* DESCRIPTION OF THE TASK: List each line in the entries below that contains the word "avatar", copying every such line in full. Letter case counts when matching.

####

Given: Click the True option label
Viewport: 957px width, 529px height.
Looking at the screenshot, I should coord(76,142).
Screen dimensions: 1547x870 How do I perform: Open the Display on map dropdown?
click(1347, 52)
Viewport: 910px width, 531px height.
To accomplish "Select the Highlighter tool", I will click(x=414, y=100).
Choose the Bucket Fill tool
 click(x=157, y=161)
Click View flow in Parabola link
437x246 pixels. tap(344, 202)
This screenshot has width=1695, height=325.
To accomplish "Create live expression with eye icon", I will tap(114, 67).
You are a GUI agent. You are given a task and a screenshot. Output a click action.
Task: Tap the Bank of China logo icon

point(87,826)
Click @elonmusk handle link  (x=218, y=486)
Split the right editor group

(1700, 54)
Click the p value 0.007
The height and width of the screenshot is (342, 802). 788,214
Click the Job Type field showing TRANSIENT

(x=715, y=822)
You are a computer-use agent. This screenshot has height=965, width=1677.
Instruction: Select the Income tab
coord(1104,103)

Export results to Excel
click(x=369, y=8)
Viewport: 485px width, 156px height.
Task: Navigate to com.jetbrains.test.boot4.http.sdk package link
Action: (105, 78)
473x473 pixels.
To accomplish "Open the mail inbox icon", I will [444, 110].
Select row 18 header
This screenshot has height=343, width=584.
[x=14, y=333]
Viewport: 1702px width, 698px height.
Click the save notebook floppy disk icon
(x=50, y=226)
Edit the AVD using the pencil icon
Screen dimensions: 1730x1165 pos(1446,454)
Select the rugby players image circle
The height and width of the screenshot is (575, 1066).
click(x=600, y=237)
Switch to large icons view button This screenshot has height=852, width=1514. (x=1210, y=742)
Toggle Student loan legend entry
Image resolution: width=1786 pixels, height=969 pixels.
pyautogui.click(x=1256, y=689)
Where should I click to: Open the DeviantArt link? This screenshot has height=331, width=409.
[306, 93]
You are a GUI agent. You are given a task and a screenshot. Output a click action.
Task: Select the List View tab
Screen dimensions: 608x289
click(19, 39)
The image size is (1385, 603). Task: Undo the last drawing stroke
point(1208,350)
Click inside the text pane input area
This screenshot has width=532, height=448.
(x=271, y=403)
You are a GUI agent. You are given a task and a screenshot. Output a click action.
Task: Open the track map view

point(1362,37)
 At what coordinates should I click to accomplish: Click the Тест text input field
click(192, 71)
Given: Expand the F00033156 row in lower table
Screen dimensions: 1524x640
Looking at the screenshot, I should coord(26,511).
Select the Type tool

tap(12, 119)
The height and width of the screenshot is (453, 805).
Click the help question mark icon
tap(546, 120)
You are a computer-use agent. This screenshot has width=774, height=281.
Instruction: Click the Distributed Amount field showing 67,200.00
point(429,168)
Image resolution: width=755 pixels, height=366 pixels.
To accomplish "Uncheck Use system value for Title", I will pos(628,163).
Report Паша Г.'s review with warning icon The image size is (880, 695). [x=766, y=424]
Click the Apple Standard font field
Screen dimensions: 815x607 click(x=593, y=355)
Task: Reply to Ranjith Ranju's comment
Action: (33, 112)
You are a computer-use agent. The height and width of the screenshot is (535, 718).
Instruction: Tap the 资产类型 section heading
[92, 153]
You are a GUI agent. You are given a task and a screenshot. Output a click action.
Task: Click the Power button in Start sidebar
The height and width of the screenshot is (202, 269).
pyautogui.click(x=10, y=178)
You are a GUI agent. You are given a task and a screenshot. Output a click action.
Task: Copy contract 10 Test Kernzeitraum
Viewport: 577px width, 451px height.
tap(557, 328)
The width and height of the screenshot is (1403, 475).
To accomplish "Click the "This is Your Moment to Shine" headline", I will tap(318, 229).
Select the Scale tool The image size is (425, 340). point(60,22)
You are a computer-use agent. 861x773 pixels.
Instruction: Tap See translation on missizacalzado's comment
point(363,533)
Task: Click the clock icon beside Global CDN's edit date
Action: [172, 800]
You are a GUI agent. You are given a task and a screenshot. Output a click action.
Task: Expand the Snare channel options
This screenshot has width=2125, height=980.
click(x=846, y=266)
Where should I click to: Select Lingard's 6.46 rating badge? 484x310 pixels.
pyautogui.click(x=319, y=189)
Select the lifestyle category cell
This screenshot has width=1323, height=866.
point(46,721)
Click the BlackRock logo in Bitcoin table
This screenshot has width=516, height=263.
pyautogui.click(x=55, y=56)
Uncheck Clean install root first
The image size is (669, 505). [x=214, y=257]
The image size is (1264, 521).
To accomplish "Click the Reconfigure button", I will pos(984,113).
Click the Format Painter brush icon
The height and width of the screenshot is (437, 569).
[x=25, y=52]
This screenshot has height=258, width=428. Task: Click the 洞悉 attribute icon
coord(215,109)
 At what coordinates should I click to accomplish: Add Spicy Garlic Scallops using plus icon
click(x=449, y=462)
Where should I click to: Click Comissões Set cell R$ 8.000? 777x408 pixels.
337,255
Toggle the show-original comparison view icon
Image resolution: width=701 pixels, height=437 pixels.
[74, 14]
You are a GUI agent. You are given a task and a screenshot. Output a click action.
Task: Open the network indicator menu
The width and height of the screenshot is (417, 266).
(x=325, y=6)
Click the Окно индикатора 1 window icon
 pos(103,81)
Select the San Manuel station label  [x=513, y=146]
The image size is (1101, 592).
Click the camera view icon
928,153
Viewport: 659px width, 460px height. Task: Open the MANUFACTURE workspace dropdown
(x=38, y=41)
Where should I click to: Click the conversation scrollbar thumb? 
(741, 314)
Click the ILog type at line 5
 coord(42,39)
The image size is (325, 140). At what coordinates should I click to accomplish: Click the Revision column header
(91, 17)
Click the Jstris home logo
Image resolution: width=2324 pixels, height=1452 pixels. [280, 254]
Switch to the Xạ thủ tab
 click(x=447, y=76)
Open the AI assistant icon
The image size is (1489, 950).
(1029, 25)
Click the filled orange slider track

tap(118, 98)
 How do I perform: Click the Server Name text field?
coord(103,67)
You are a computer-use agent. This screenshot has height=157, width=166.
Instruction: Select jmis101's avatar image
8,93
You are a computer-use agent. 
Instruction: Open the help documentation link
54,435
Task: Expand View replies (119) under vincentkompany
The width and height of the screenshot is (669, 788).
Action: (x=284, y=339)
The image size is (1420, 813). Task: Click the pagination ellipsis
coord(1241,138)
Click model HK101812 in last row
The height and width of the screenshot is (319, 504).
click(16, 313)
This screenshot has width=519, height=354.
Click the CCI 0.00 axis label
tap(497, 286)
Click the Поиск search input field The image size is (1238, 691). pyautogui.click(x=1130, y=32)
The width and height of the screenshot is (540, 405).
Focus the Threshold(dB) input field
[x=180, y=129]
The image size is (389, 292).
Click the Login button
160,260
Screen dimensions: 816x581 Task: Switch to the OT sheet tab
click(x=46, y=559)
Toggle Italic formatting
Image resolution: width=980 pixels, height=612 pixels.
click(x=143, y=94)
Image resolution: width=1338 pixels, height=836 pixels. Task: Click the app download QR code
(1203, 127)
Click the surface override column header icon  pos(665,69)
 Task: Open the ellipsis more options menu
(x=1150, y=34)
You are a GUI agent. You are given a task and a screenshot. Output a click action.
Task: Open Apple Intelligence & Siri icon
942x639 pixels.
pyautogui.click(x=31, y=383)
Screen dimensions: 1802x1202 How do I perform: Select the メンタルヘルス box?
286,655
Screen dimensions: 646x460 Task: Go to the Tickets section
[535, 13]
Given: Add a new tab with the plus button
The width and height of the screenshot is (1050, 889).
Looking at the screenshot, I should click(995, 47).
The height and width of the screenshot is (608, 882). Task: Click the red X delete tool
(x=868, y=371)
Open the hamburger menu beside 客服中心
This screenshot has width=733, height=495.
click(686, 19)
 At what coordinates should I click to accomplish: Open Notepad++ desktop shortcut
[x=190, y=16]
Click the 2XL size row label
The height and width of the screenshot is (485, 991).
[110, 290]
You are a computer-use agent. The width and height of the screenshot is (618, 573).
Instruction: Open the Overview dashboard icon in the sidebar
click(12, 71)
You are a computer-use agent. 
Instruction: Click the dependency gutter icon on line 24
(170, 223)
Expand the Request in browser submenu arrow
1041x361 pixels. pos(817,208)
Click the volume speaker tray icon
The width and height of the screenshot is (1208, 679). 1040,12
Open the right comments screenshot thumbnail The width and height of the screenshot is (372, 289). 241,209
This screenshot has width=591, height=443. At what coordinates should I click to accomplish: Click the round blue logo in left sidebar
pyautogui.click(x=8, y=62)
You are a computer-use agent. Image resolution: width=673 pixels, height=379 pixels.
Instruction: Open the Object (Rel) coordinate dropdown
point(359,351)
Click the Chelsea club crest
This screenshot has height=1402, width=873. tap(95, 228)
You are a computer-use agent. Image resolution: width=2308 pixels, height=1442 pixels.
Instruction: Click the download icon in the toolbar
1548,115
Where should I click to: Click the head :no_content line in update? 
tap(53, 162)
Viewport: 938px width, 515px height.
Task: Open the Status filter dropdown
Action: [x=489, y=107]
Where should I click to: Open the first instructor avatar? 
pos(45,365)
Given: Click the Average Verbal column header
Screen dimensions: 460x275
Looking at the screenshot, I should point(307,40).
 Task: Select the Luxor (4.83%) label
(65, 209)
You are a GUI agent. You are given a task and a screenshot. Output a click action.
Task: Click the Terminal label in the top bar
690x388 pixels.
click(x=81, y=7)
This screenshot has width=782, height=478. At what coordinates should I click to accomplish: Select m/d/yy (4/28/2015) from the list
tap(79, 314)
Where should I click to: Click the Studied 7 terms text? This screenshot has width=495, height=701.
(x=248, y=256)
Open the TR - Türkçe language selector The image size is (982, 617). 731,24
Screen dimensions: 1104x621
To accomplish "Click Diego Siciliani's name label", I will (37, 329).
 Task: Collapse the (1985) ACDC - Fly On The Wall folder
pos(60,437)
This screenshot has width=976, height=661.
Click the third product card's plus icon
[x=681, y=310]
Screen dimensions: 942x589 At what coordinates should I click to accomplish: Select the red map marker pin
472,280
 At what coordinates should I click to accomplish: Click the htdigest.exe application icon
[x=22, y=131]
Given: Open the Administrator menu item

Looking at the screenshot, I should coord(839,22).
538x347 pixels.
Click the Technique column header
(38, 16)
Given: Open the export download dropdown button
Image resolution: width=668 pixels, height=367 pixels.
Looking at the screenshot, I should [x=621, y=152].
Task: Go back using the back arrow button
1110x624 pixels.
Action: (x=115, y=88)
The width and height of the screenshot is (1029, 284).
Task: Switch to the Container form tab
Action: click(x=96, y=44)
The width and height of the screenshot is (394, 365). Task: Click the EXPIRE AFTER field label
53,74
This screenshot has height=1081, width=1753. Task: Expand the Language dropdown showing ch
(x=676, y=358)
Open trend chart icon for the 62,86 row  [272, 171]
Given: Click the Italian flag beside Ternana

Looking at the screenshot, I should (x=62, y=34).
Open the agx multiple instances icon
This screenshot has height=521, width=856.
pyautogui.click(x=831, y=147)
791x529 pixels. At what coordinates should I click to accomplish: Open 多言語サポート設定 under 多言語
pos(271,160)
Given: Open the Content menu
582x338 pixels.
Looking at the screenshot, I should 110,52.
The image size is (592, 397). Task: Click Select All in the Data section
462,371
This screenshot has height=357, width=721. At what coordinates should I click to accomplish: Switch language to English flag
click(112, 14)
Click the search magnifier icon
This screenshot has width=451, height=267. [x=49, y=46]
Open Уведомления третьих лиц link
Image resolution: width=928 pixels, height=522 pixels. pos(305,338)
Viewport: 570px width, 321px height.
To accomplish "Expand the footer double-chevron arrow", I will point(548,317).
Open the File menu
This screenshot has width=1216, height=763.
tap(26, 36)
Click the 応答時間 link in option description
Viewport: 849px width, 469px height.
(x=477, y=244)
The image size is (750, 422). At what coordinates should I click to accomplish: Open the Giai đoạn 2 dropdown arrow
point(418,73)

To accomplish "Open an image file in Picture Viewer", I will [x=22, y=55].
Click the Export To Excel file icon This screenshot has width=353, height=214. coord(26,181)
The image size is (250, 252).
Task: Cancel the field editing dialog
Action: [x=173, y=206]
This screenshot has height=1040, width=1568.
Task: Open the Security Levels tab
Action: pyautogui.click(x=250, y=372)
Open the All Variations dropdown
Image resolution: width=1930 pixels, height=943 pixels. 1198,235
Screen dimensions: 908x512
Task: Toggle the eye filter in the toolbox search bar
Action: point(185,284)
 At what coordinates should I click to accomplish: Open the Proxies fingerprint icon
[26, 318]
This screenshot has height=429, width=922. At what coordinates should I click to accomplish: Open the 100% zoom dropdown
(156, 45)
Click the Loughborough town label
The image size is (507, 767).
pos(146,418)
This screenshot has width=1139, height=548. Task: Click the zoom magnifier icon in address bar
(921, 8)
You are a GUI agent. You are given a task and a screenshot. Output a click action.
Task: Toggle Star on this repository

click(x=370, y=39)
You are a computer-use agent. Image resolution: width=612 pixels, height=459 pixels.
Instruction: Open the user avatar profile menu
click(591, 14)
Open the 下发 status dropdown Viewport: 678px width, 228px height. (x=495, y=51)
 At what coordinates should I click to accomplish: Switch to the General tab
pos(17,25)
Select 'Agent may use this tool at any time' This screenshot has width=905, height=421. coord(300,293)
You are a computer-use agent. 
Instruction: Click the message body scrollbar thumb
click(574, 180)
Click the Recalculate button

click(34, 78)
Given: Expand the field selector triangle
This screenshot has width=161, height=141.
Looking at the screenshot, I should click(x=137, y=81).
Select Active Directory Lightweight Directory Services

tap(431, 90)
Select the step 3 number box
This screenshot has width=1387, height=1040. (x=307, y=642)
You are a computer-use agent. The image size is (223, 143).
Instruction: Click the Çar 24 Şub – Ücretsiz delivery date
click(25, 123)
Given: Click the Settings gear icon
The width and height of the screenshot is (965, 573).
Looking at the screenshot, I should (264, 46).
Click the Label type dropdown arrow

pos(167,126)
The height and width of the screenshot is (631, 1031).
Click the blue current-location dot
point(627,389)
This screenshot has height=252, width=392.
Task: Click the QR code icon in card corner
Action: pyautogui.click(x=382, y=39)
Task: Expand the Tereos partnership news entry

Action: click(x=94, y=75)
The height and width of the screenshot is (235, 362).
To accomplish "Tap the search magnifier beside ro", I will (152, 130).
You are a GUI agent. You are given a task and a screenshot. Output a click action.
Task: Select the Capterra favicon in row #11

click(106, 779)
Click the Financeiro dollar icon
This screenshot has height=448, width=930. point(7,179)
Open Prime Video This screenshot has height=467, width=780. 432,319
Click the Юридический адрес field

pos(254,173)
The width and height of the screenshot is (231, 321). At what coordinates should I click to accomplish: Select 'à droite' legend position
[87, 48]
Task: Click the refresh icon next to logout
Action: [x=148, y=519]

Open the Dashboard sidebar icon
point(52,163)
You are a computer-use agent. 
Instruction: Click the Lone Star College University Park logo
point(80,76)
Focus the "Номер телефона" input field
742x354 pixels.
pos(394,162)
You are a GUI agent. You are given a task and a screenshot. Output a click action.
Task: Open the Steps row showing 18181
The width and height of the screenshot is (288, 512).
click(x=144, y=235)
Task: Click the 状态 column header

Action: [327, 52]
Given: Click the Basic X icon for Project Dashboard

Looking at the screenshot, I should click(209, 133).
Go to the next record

####

* SOLUTION BELOW:
Instruction: Select jmis101's avatar image
Where should I click to: Open the first instructor avatar? 
Instruction: Open the user avatar profile menu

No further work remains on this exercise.